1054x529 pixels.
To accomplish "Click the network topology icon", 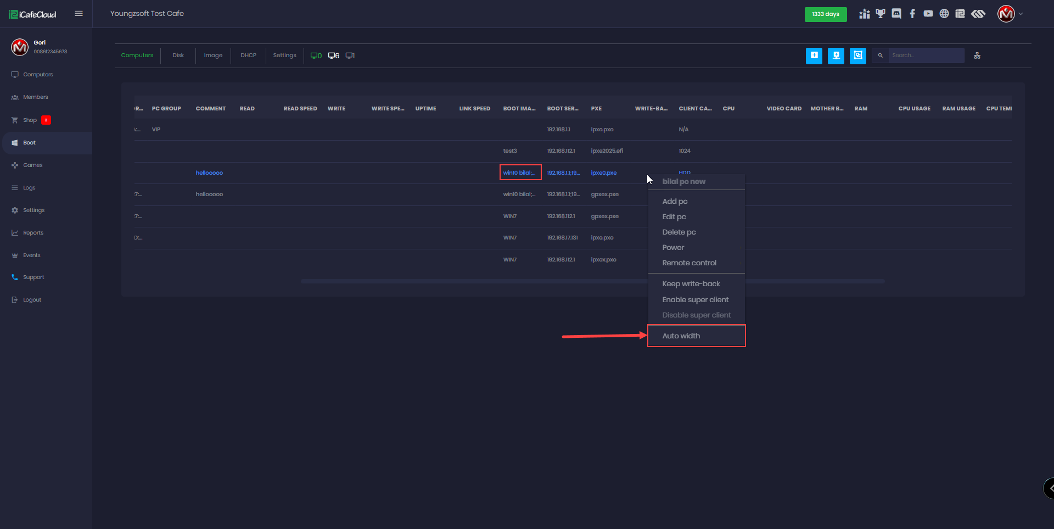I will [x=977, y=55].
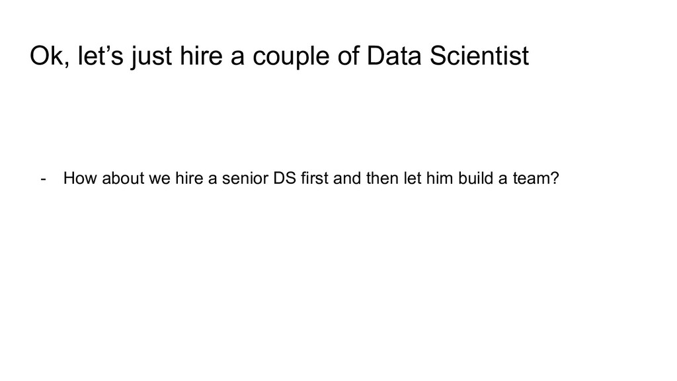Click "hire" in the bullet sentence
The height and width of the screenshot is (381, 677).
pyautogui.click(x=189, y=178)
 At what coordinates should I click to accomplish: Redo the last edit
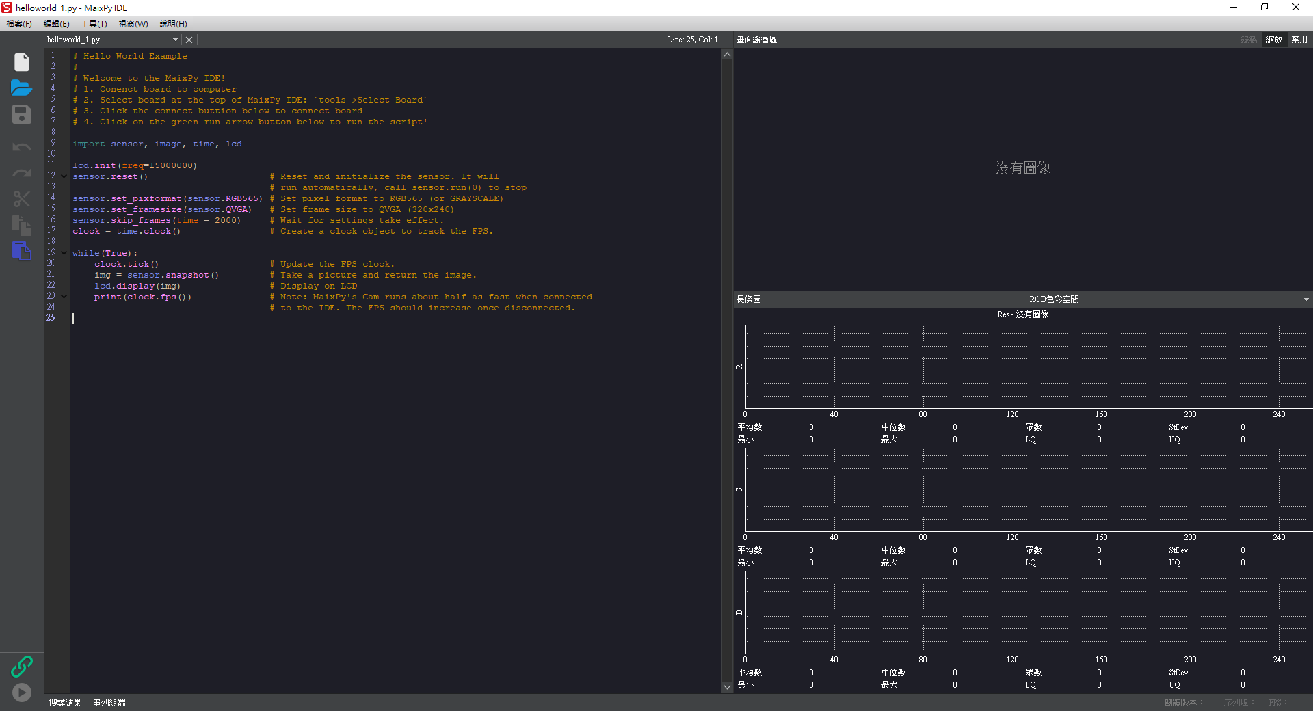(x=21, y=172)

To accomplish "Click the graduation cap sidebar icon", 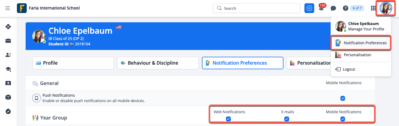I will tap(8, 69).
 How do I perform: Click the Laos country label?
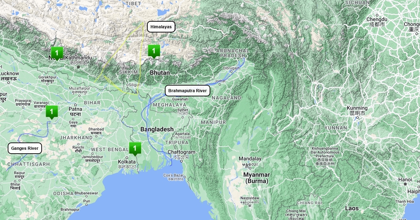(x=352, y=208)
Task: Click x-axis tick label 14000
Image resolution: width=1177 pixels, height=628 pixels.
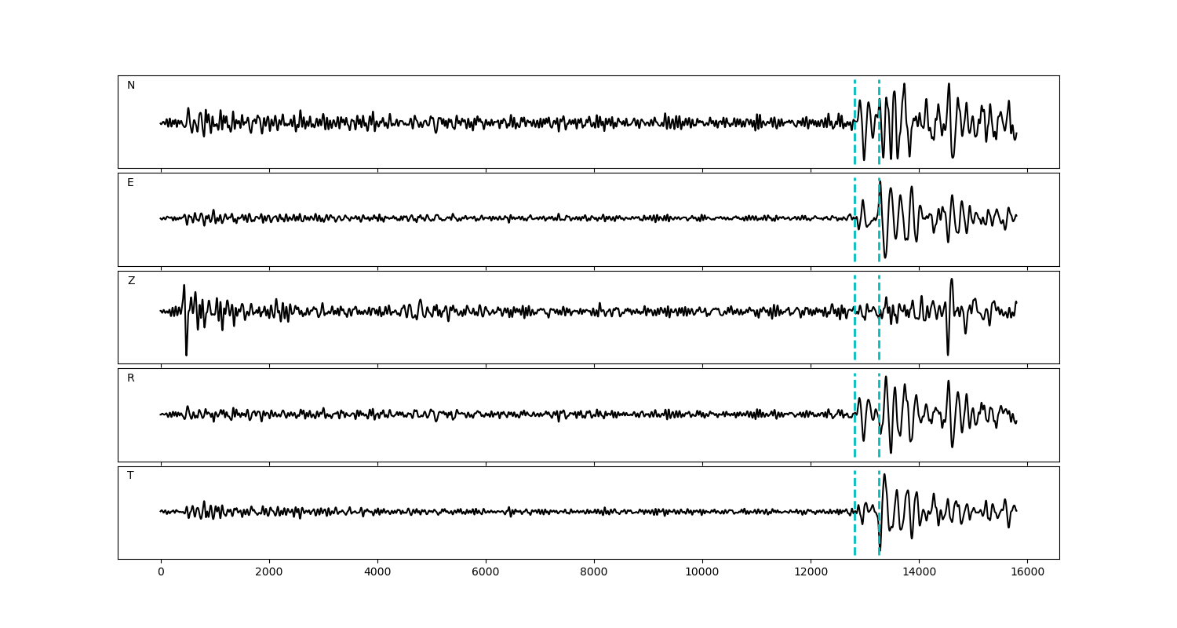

______________________________

-- LE PROBLÈME --
Reprenez sous forme de liste numérotée, sans les lignes vides, les entrées qui vont de la ligne contenant « How do I perform: Click » jusqu'à la fin des entrées, ces deux limites comprises. Laissez de côté les images dans votre réponse, s'il vous plaît.

-- RÉPONSE À LA TÂCHE --
1.  How do I perform: Click the Laos country label?
2. (x=352, y=208)
3. Task: Click x-axis tick label 14000
4. Image resolution: width=1177 pixels, height=628 pixels.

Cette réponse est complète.